Published in News

EU blinks on AI rules to keep Trump happy

by on10 November 2025


Brussels caves to Big Tech pressure and Washington’s tantrums

The European Commission is proposing to water down its much-hyped artificial intelligence legislation after sustained whinging from Big Tech and the looming threat of a Trump-shaped tantrum from across the Atlantic.

A draft proposal seen by the Financial Times shows the EU is planning to hand companies a generous “grace period” and delay fines for violations, giving AI developers time to catch up or wriggle out of compliance. Some rules, which were supposed to kick in for high-risk AI systems by August 2026, may now be postponed by another year, while transparency obligations could be shelved until 2027.

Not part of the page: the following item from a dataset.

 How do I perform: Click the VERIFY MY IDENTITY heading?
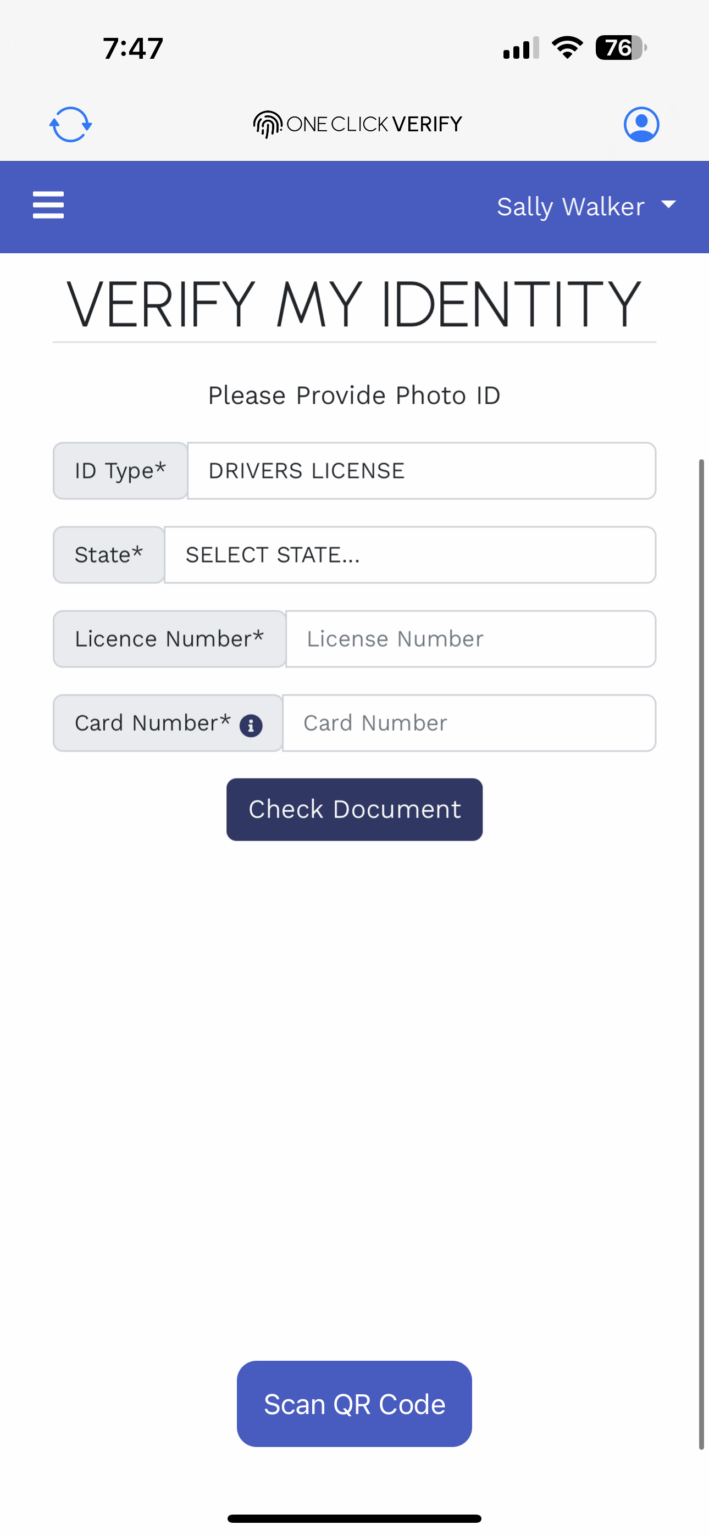354,305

This “simplification package,” up for discussion on 19 November, is being sold as an effort to boost EU competitiveness against the US and China. But what it really shows is Brussels absolutely bricking it over how Donald Trump might react if they dare cross Big Tech’s lobbyists.

A senior EU official confirmed the bloc has been “engaging” with the Trump administration on tweaks to the AI Act and other digital laws. Apparently, there’s now genuine fear that tightening the rules might provoke him into pulling support for Ukraine or triggering a good old-fashioned transatlantic trade war.

Meta and its ilk had the nerve to moan that enforcing the AI Act could wall off Europe from cutting-edge innovation. It seems that was all it took for Brussels to roll over and beg.

The draft proposes centralising enforcement under a new AI office, probably to make it easier for US lobbyists to know where to send the threats.

For now, EU officials insist they’re still “fully behind the AI Act and its objectives.” Which is true, so long as those objectives don’t upset Washington.